While I’ve always enjoyed these kinds of plans, I’ve also stumbled across more ambitious Bible reading plans. In 2021, I did a Bible-in-a-month plan for the month of January. This year, I’m finishing up the year with a Bible-in-100-days plan. Both times I’ve completed these plans, I’ve found some benefits that you just don’t get with the Bible in a year plans. For example, when you are trying to stick to a plan that requires an extended amount of time reading, you will be way less tempted to skip a day or do a “cheat day” like you might be on a Bible-in-a-year plan.
The greatest benefit of these ambitious plans is that you get an excellent overview of the Bible quickly. When reading through the prophecies that Matthew quotes over and over in his gospel, it is easy to remember reading those same prophecies in Isaiah since that was something you read only two weeks ago. The impact of Israel's decline in the Old Testament hits differently when, within a short span of reading, Israel experiences both restoration and subsequent exile due to their disobedience. While 2024 may not be the year to do a plan like this, I’d encourage you to try one sooner rather than later.

If dieting is a slow, plod over the course of several weeks, then exercise is done in short, intense bursts throughout the week. It helps a person engage a certain part of their body that had previously been neglected. With dedication over time, a person can really become skilled regarding muscle groups, cardiac rhythms, or terms like Vo2 max and HRV status.

Translating this illustration into Scripture reading looks like becoming skilled in things that you had previously neglected and becoming more competent in areas where you struggled. Does the Old Testament chronology confuse you? Put in some extra training alongside your normal diet of Scripture reading by reading a good Old Testament commentary. Do you get lost in Paul’s argument to the Ephesians? Not this year. Become skilled in it by reading the entire book each day for a month and outlining his argument. When reading the prophets, do you feel lost in space? Take a tour of the prophets with free courses from Old Testament professor Paul House and then lead a Bible study through Jeremiah.
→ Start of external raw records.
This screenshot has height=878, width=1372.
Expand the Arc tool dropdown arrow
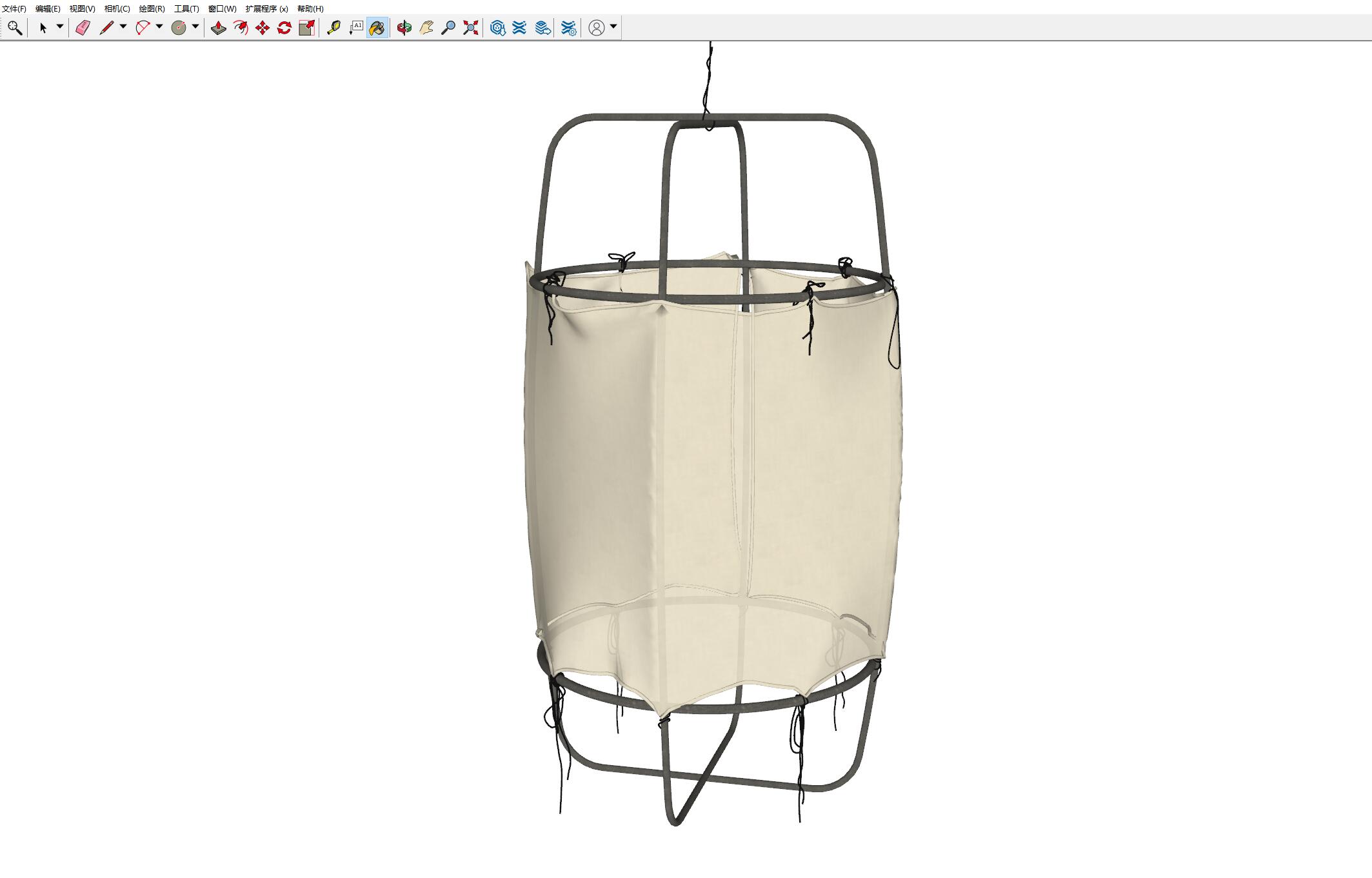tap(159, 27)
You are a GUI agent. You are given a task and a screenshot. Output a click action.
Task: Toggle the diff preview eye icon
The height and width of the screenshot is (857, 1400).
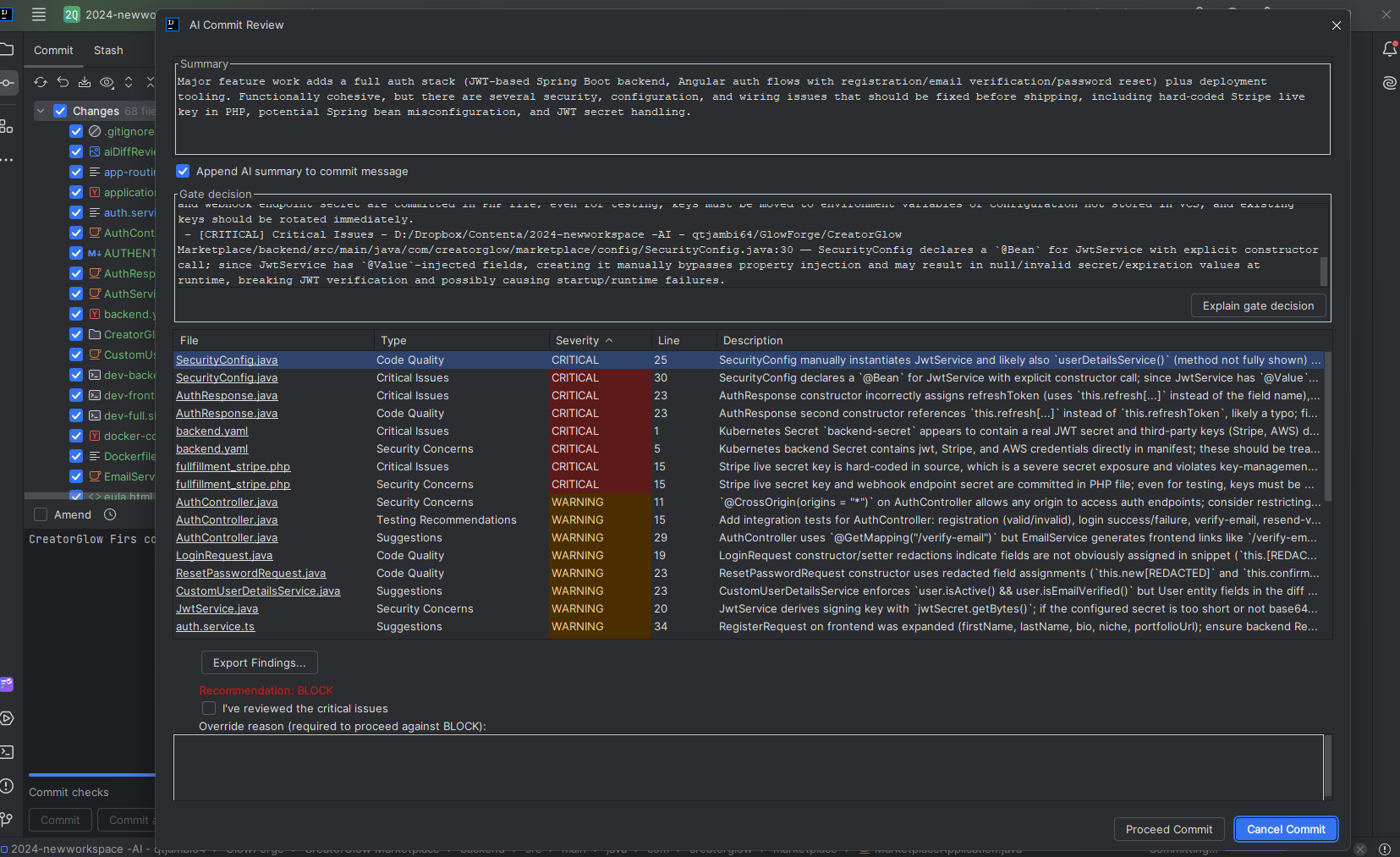click(107, 82)
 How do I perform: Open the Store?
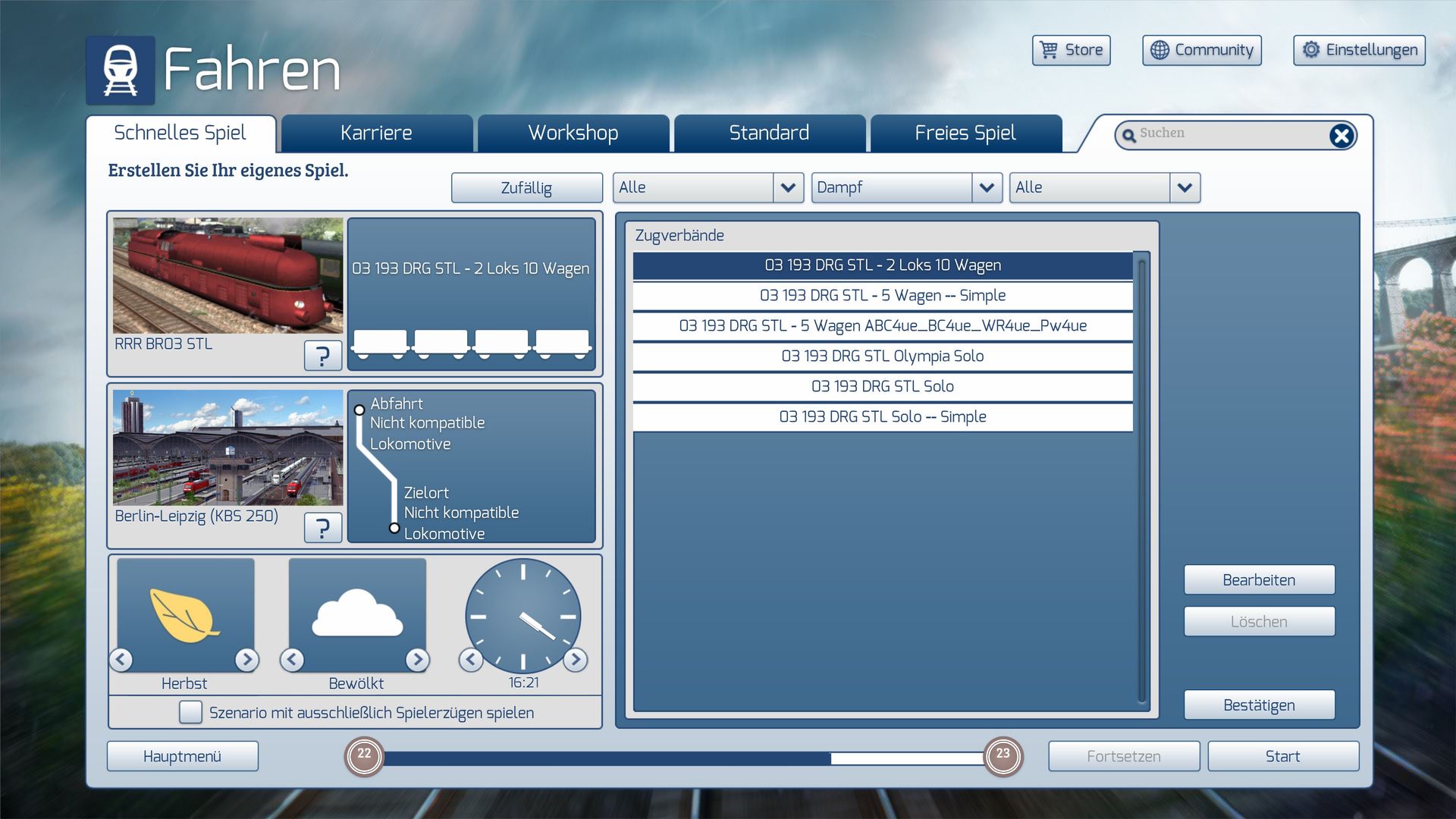pyautogui.click(x=1071, y=50)
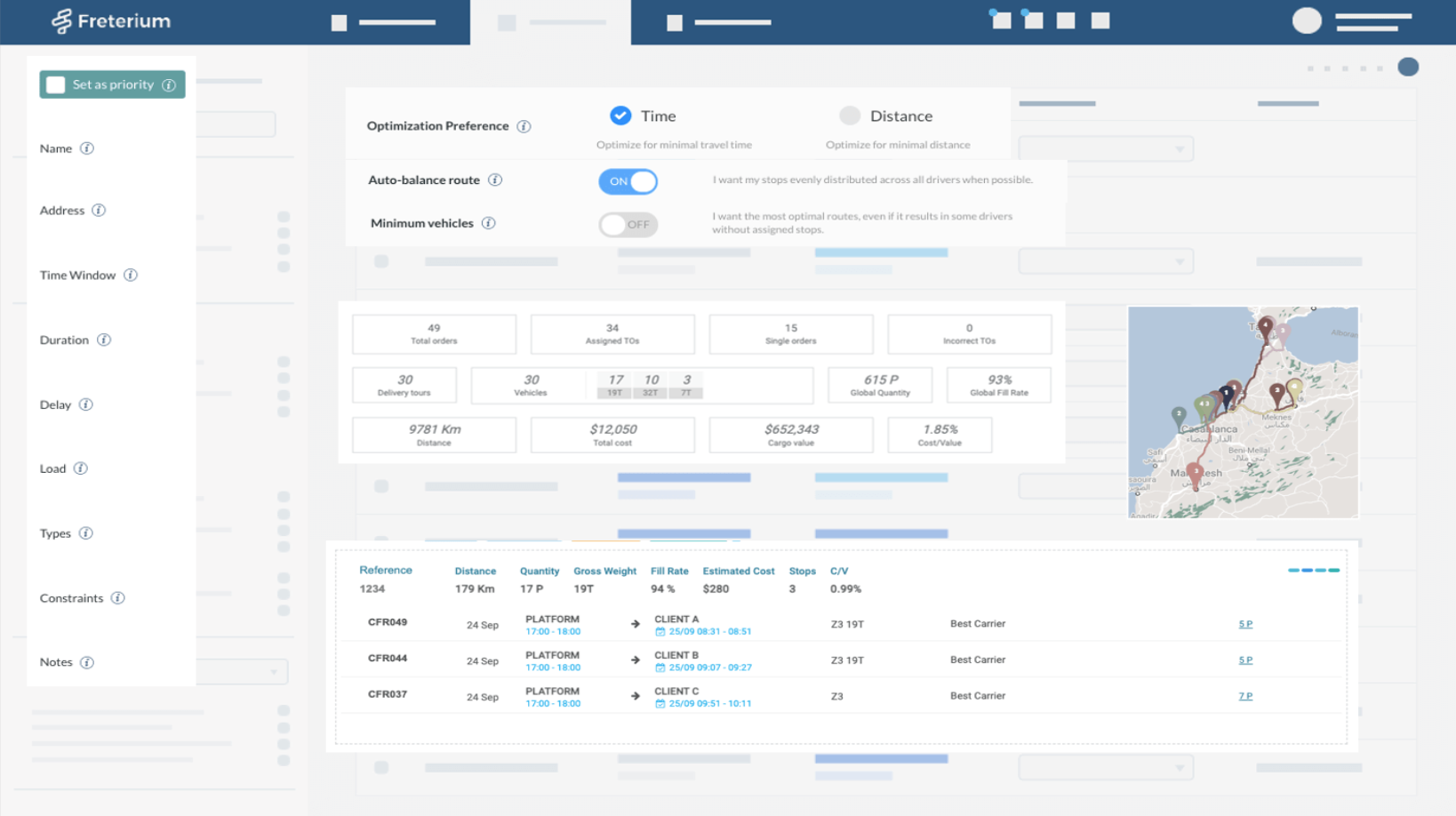Check the Set as priority checkbox
Viewport: 1456px width, 816px height.
tap(55, 84)
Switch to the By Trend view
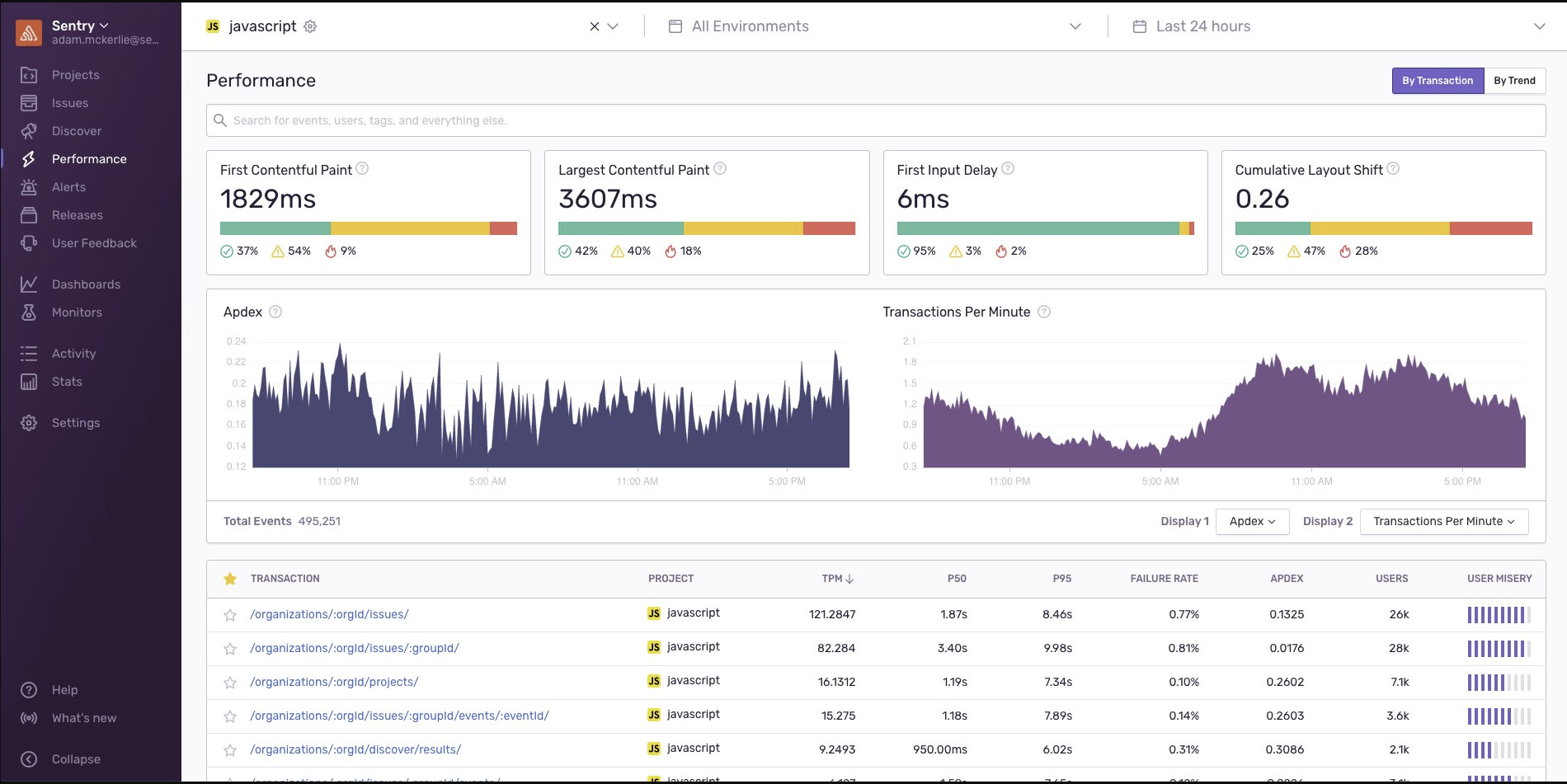The height and width of the screenshot is (784, 1567). 1514,80
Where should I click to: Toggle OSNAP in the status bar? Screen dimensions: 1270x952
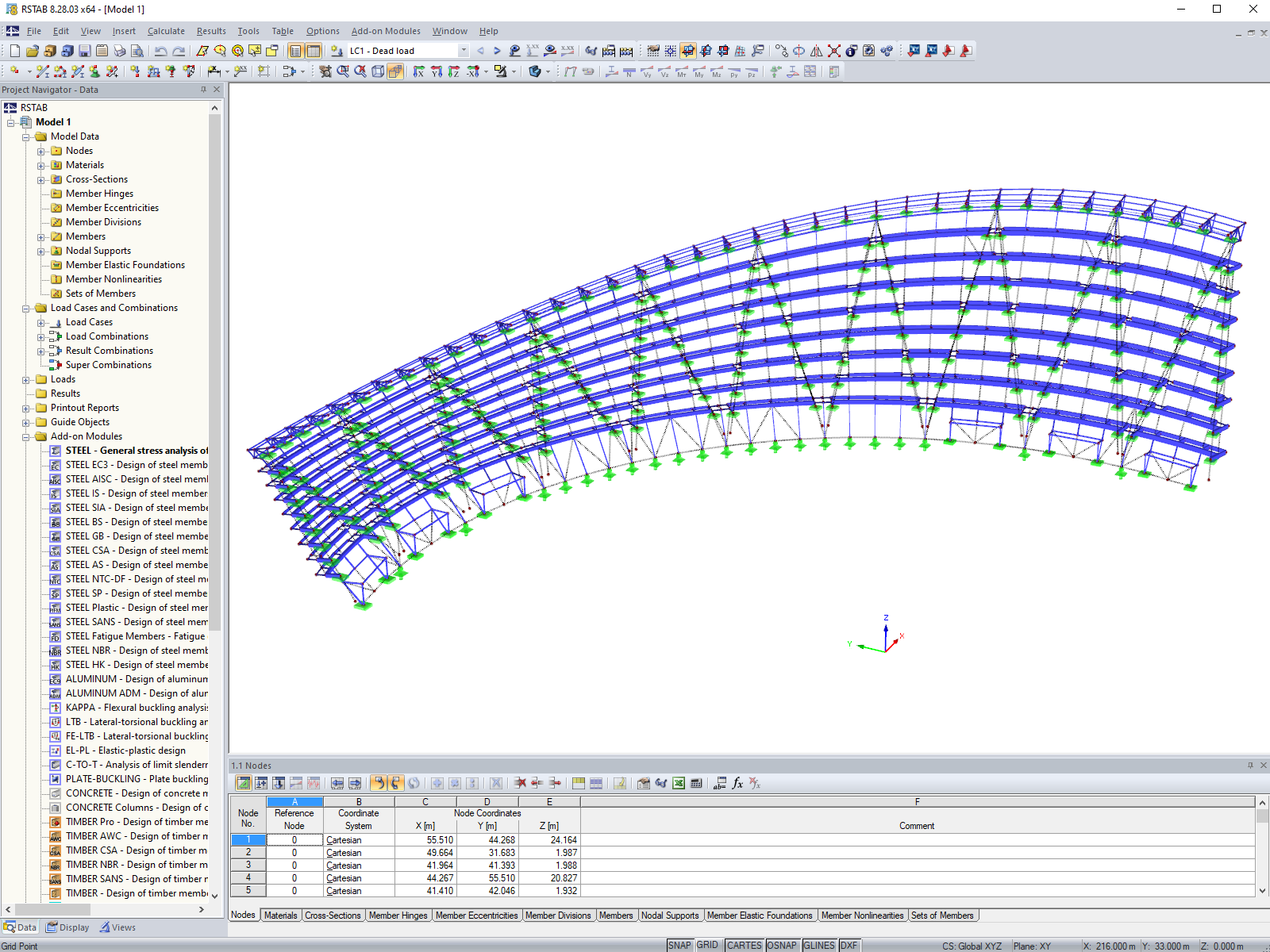click(783, 945)

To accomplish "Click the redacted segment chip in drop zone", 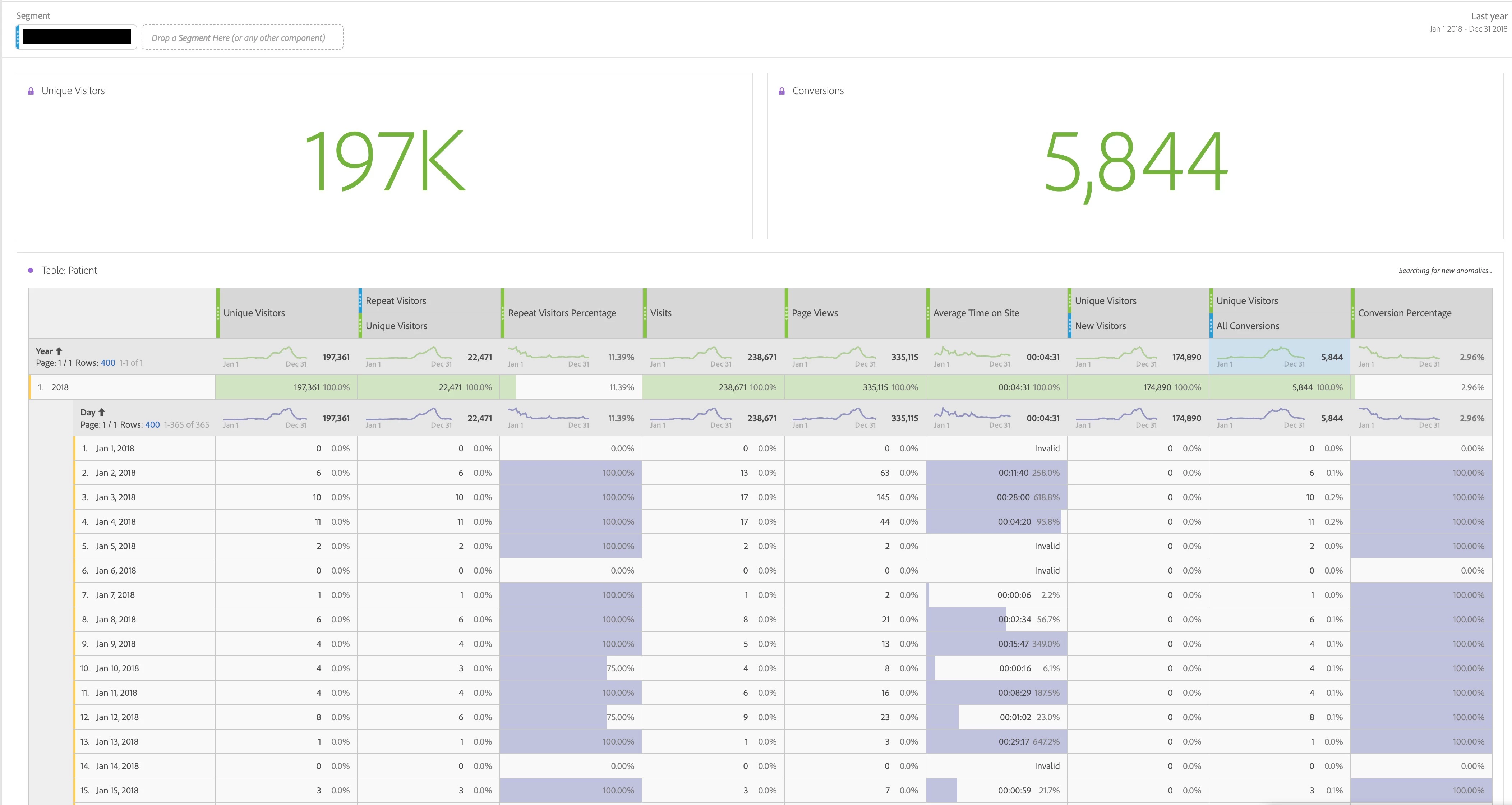I will pos(76,37).
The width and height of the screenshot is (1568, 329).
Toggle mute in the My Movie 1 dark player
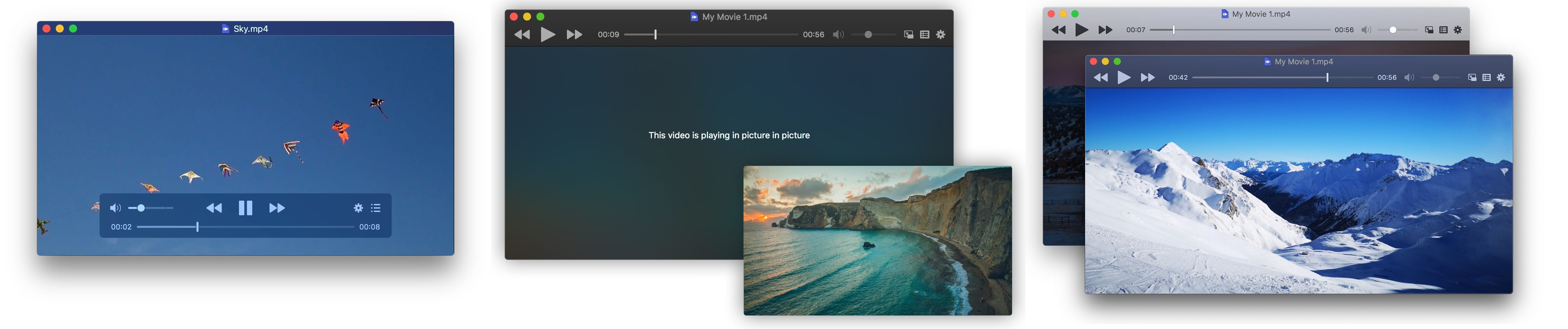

This is a kind of Bible reading that is often neglected in New Year’s resolutions. For most people, they diligently seek to make their way through the Bible, but completely neglect the short, intense bursts that I am describing. Most of us have parts of the Bible that seem difficult or unfamiliar. You could probably list two or three without putting much effort into it. Has your Bible reading lacked exercise? You can change that in the coming year.

Planning Your New Year
As you’re reflecting on the past year and planning out your next year, plan for a healthy Christian lifestyle of both a steady diet and exercise of Bible reading. Not only will your Scripture intake increase, but all of Scripture will become sweeter and sweeter as you pour over it in the coming year.